A não aceitação, pela Prefeitura, de atestados que não sejam emitidos pelo SUS ou por médicos credenciados ao Plano de Assistência à Saúde, conhecido popularmente como Saúde servidor, voltou a causar polêmica. A exigência, criada por meio de decreto em 2007, havia sido suspensa durante os dois primeiros anos da atual administração, depois de negociação entre o funcionalismo e a Prefeitura. No entanto, como o prazo de suspensão expirou em janeiro, a regra está novamente em vigência e tem sido mais uma vez alvo de questionamento por parte dos trabalhadores municipais e dos sindicatos que representam as categorias.

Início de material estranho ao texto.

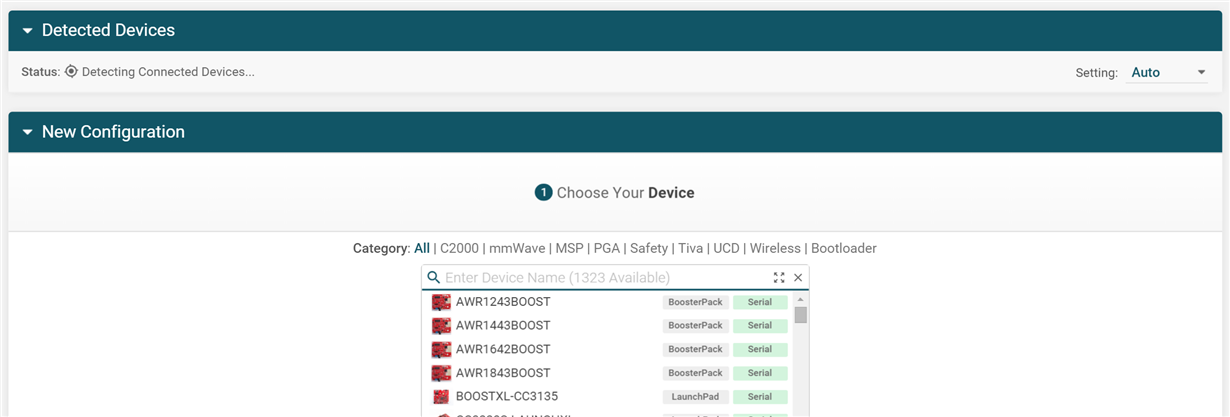Click the AWR1243BOOST board thumbnail
1230x417 pixels.
coord(441,302)
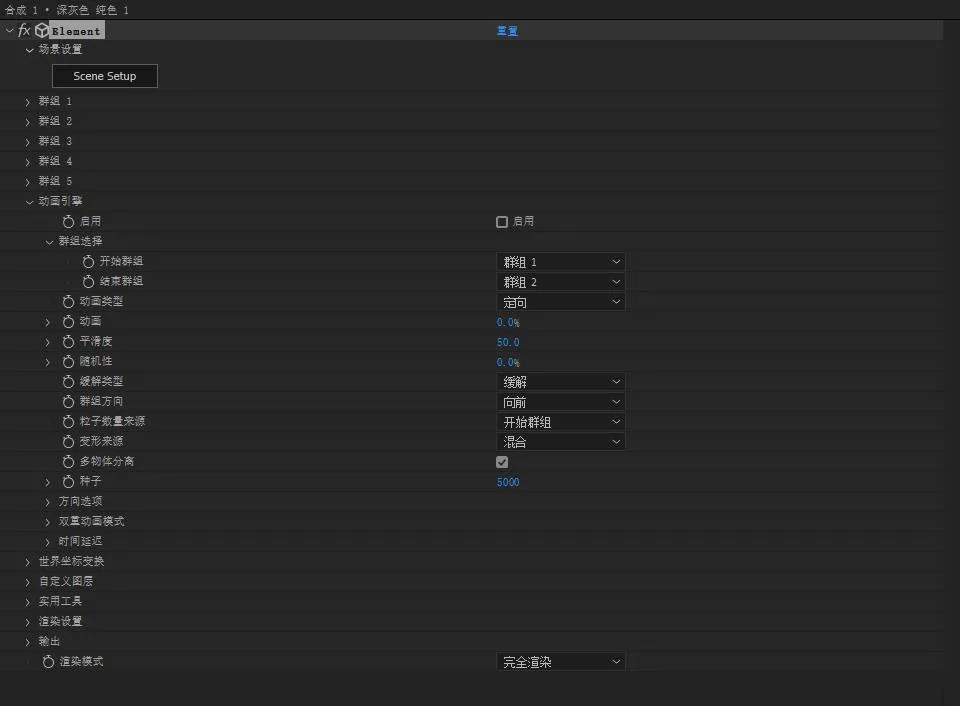Click the stopwatch beside 渲染模式
960x706 pixels.
[48, 662]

Cerca de uma semana depois de o Sindicato dos Professores (Sinpro) ter acionado o Ministério Público contra o decreto, ontem foi a vez de a Polícia Militar (PM) ser chamada para resolver a questão dos atestados médicos solicitados pelo funcionalismo municipal. A contenda começou quando a professora Josiany de Oliveira Pinheiro, contratada da PJF, chegou à Casa do Servidor, onde funciona o Departamento de Ambiência Organizacional (Damor), para apresentar um atestado médico referente as últimas terça e quarta-feira. Como o documento havia sido emitido por um médico de um plano de saúde particular, ela foi orientada a procurar o SUS para trocar o atestado.

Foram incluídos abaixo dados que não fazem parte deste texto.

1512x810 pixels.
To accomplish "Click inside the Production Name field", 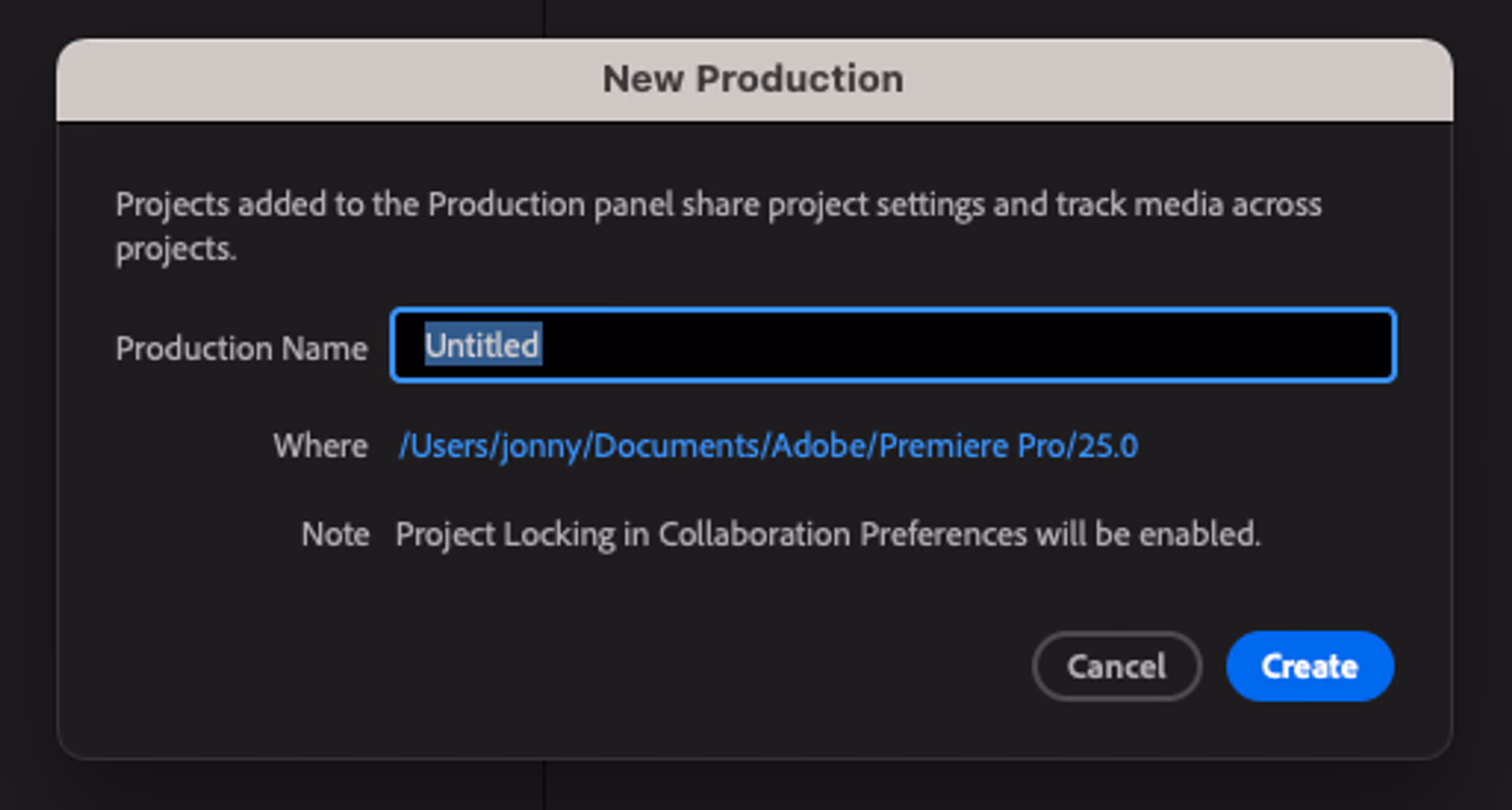I will coord(890,345).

No SUS, porém, segundo Josiany, o médico se recusou a transcrever o atestado de dois dias antes, ainda mais porque ela não era sua paciente. A docente, que perdeu mais um dia de aula na peregrinação, reclamou do fato de, se há a exigência, não haver profissional de saúde para transcrever seu atestado no próprio Damor. Aqui tem um cartaz dizendo que o atestado que trazemos tem que ser visto por um médico, mas não tem médico aqui para me atender, declarou.

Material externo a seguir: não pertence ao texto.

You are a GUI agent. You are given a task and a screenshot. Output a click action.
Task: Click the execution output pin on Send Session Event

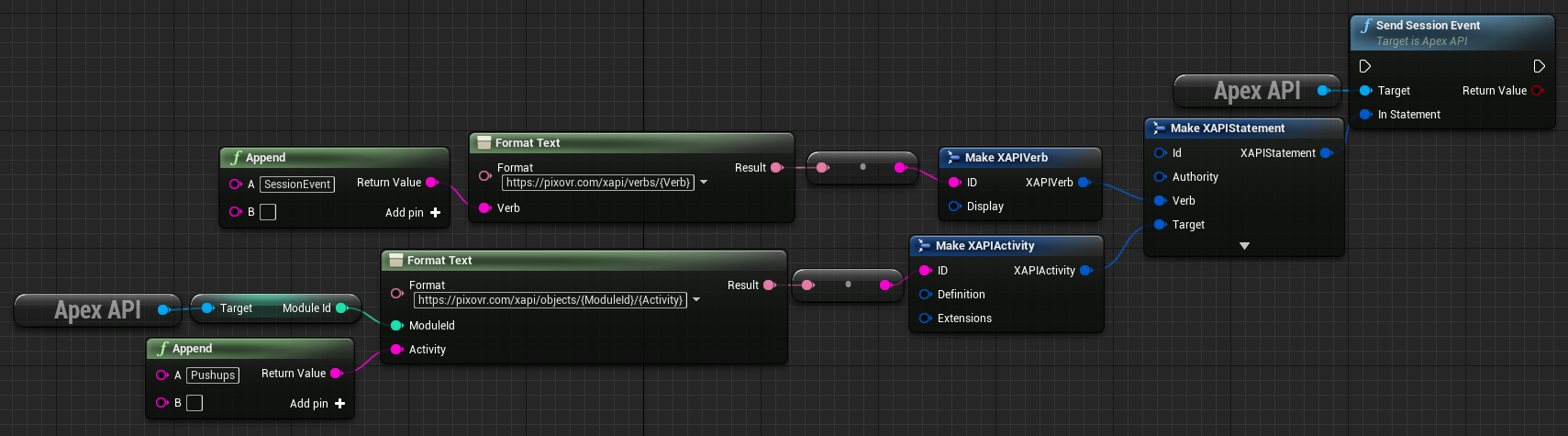point(1539,66)
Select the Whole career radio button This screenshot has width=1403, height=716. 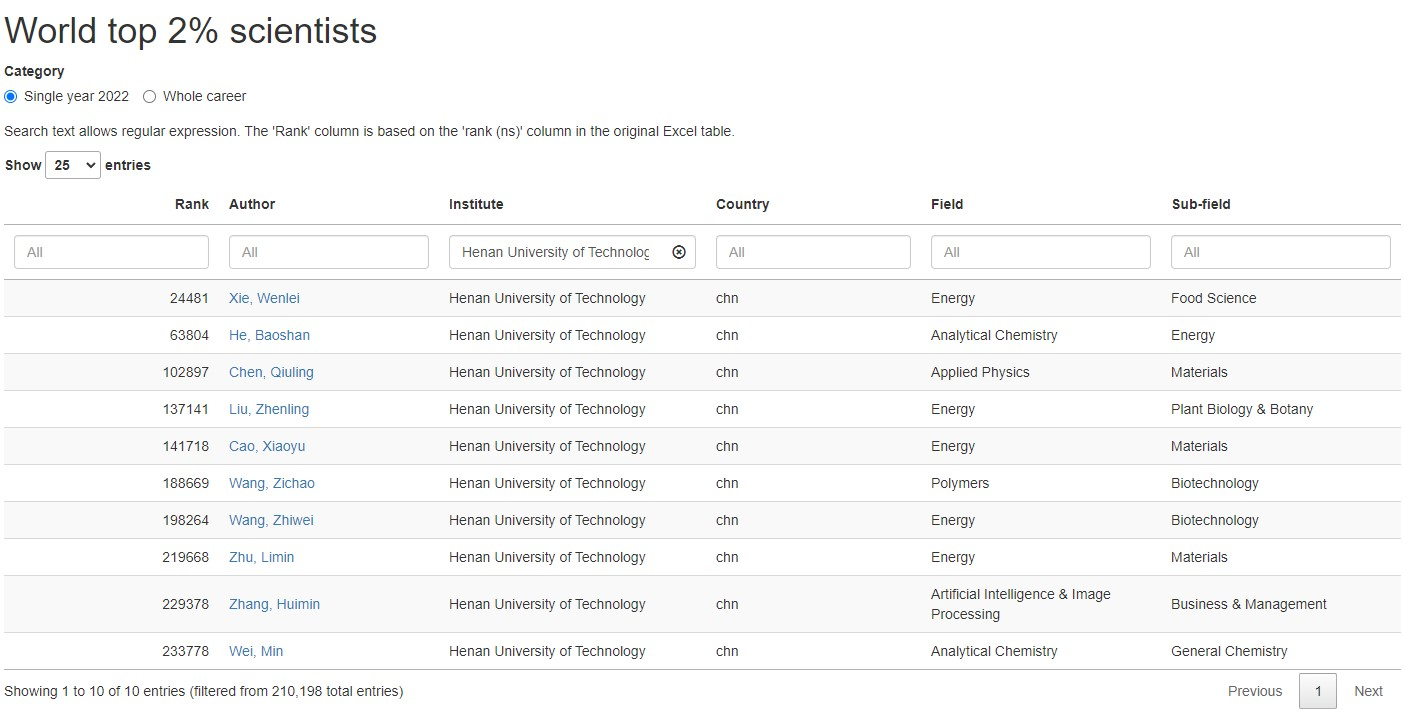pyautogui.click(x=150, y=97)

Acompanhada pelo diretor do Departamento Jurídico do Sinpro, Péricles de Lima, e pela secretária-geral do sindicato, Maria Isabel de Andrade, Josiany acionou a PM e registrou boletim de ocorrência. Há falta de médicos no SUS e ainda querem que uma pessoa que tem condições de pagar um plano de saúde ocupe o lugar de alguém que realmente precisa do atendimento público, criticou Péricles. Procurada, a assessoria da Secretaria de Administração e Recursos Humanos informou que a servidora apresentou um atestado médico fora das normas legais estabelecidas em decreto municipal e que se aplicam a todos os servidores municipais, sem exceção.